### STATED EXERCISE
List every line in the items below that contains the word "perform".

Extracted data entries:
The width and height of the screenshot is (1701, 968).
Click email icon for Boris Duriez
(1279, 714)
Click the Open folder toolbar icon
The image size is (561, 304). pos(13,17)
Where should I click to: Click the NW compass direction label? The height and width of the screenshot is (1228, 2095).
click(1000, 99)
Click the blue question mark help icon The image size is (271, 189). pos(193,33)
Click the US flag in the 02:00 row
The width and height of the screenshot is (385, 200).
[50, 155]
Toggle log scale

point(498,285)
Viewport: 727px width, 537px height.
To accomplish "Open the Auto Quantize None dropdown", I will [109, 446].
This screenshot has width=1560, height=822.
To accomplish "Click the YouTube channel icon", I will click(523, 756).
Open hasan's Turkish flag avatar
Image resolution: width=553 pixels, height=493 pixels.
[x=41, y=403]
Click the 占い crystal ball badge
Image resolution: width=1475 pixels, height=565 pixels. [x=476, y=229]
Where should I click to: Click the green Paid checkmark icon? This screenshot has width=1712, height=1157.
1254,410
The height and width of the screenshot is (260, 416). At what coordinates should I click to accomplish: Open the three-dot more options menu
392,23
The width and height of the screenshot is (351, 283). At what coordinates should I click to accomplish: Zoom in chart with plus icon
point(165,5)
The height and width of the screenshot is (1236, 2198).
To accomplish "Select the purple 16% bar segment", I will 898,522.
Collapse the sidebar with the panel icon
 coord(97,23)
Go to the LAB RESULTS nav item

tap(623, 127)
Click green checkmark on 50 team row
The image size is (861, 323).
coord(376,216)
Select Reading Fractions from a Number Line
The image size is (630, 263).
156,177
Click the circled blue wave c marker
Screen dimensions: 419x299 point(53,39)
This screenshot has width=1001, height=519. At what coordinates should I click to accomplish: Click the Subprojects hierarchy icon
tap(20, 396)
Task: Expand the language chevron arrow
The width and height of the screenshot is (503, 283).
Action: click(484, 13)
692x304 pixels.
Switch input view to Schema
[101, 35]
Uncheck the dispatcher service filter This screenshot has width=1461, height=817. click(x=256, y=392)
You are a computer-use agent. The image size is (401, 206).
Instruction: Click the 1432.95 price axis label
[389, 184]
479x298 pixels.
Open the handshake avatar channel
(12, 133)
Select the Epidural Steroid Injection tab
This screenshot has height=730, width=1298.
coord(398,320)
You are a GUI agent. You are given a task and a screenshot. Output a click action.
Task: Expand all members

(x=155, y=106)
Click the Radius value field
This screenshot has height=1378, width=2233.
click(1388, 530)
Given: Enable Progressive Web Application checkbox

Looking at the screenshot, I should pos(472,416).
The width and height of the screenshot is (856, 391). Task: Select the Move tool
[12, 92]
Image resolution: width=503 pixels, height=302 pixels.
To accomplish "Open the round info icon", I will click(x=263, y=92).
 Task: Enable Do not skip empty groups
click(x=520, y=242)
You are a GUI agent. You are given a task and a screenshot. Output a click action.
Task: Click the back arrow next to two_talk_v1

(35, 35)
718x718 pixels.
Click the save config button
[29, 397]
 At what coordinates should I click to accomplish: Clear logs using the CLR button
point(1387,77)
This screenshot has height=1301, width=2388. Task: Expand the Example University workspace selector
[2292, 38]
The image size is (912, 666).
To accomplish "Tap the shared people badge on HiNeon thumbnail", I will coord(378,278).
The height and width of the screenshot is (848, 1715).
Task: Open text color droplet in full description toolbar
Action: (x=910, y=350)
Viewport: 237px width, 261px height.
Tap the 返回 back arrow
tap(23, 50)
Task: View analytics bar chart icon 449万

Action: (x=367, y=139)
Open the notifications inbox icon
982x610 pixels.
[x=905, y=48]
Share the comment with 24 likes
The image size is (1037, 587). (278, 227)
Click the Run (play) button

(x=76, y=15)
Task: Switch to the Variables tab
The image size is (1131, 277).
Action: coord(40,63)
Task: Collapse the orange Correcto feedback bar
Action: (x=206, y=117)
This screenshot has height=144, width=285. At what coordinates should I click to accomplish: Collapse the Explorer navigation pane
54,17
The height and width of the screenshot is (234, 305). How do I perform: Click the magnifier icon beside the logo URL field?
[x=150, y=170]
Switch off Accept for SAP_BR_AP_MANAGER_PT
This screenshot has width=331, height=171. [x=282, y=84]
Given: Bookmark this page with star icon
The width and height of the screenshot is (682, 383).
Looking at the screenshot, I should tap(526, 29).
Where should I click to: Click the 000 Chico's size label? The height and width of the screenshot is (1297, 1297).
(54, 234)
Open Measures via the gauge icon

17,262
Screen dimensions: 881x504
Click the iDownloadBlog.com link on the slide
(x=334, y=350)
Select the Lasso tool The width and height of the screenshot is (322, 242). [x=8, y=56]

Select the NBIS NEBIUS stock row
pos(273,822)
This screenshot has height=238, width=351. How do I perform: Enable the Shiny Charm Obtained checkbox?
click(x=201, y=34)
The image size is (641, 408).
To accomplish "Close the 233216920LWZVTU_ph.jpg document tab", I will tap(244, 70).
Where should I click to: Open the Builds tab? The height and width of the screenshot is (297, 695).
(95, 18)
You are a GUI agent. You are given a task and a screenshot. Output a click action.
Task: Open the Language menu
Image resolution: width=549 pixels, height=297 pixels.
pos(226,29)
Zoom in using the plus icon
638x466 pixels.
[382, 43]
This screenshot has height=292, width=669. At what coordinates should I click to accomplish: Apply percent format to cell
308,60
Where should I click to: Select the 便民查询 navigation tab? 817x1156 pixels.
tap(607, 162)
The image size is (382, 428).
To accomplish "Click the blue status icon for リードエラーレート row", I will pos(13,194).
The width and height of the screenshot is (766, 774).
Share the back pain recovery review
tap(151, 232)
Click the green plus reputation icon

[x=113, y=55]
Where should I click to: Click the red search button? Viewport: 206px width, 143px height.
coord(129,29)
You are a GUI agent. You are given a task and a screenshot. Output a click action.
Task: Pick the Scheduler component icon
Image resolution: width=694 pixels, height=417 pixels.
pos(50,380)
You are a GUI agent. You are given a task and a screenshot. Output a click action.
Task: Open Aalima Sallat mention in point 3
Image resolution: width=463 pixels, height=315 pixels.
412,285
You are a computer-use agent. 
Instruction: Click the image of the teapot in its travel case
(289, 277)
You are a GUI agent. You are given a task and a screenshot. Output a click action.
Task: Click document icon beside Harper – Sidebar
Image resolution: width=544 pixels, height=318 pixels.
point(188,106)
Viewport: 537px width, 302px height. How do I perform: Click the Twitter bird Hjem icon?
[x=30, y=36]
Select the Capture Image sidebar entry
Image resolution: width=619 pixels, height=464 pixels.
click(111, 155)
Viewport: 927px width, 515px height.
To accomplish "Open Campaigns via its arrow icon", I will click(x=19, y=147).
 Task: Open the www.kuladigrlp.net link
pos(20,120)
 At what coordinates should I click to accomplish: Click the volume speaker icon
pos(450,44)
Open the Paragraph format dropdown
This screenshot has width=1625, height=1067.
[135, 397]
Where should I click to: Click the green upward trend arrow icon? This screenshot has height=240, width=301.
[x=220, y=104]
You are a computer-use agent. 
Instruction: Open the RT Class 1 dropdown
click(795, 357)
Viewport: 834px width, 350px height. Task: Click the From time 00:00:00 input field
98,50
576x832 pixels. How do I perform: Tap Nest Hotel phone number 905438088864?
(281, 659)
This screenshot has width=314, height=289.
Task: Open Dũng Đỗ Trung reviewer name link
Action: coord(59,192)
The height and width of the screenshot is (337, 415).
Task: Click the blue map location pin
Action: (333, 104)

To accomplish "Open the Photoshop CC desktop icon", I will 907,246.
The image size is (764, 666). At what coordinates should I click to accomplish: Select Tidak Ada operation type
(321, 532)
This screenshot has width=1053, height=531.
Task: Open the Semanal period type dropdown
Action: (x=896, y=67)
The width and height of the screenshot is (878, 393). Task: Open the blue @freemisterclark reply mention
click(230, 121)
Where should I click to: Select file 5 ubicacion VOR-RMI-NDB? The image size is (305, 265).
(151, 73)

### FULL RESPONSE
The height and width of the screenshot is (234, 305). How do I perform: Click the magnifier icon beside the logo URL field?
This screenshot has height=238, width=351. How do I perform: Enable the Shiny Charm Obtained checkbox?
Viewport: 537px width, 302px height. How do I perform: Click the Twitter bird Hjem icon?
576x832 pixels. How do I perform: Tap Nest Hotel phone number 905438088864?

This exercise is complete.